The effect of ketamine on microglia and proinflammatory cytokines in the hippocampus of depression-like ratAuthor(s): Qianxiu Chen, Jianguo Feng, Li Liu, Xiaobin Wang, YunQiang Wan, Mao Li, Maohua Wang, Chunxiang Zhang
Mounting evidence suggests that activation of microglia and inflammatory response play an important role in the pathogenesis of depression. A single or repeated sub-anesthetic dose of ketamine administration induced fast and potent antidepressant effect.
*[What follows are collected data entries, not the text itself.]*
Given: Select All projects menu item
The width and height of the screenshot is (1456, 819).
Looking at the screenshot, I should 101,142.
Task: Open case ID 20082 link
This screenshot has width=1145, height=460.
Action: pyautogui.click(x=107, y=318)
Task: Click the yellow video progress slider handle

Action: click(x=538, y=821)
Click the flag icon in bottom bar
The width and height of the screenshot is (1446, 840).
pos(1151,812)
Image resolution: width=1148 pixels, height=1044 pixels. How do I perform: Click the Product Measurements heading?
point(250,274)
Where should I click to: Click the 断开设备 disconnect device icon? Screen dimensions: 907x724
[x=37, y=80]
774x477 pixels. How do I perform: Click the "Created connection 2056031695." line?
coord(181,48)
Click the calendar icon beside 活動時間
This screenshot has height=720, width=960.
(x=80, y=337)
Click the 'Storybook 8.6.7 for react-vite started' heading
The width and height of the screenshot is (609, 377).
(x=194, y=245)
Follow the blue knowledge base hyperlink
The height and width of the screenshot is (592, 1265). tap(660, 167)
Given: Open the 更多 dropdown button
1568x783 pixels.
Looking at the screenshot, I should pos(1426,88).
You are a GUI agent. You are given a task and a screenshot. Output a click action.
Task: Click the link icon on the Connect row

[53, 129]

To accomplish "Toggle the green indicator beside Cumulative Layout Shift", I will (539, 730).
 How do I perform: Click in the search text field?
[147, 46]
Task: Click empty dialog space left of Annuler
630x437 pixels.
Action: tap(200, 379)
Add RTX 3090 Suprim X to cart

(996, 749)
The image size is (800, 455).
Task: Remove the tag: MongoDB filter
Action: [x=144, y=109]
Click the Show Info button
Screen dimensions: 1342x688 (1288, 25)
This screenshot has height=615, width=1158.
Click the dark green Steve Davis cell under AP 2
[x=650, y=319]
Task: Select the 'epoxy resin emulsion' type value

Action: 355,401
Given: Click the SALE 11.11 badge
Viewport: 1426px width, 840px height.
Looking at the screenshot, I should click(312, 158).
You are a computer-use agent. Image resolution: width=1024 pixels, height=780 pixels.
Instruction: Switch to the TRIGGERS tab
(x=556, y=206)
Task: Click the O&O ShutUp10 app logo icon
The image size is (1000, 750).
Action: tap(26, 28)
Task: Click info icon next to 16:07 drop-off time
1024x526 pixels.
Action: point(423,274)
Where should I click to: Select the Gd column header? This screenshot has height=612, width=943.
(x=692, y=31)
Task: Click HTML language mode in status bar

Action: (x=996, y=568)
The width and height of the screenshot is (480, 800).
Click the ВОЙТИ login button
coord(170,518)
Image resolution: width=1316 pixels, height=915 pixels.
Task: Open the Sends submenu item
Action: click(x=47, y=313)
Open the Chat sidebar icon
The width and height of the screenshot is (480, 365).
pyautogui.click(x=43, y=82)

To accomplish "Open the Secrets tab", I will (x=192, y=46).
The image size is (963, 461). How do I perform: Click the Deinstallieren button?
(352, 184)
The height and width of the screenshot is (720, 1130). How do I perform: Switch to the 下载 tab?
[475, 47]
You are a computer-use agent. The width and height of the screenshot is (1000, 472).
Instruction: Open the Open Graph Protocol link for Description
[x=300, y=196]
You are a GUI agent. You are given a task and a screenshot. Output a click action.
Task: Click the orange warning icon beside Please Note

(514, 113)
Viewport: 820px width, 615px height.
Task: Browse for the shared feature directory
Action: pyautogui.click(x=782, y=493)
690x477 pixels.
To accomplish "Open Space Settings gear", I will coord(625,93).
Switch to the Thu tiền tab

We investigated the effect of ketamine on microglia activation and pro-inflammatory cytokines levels in hippocampus of depression-like rats.
Forty-eight rats were equally randomized into four groups Control+saline group, Control+ketamine group, Chronic unpredictable mild stress (CUMS)+saline group and CUMS+ketamine group. 0.9% saline or 10 mg/kg ketamine was given once daily for 7 consecutive days. The sucrose preference test (SPT) open field test (OFT) and forced swimming test (FST) were performed before and day 7 after drug treatment. The hippocampus was subsequently harvested for the detection of levels of tumor necrosis factor-α (TNF-α), interleukin (IL)-1β, IL-6 and levels of CD11b and Iba1. The CD11bpositive cells in the CA3 and DG region of the hippocampus were also stained by immunohistochemistry.
CUMS induced the decrease of sucrose solution intake volume, the increase of the immobility time, the up-regulation of TNF-α, IL-1β, IL-6, CD11b and Iba1 levels of the hippocampus and the increase of CD11b-positive microglia in the CA3 and DG region of the hippocampus. Ketamine administration could reverse this effect.
Ketamine’s antidepressant effect on depression-like rats is accompanied by the inhibition of microglia activation and pro-inflammatory cytokines levels in the hippocampus.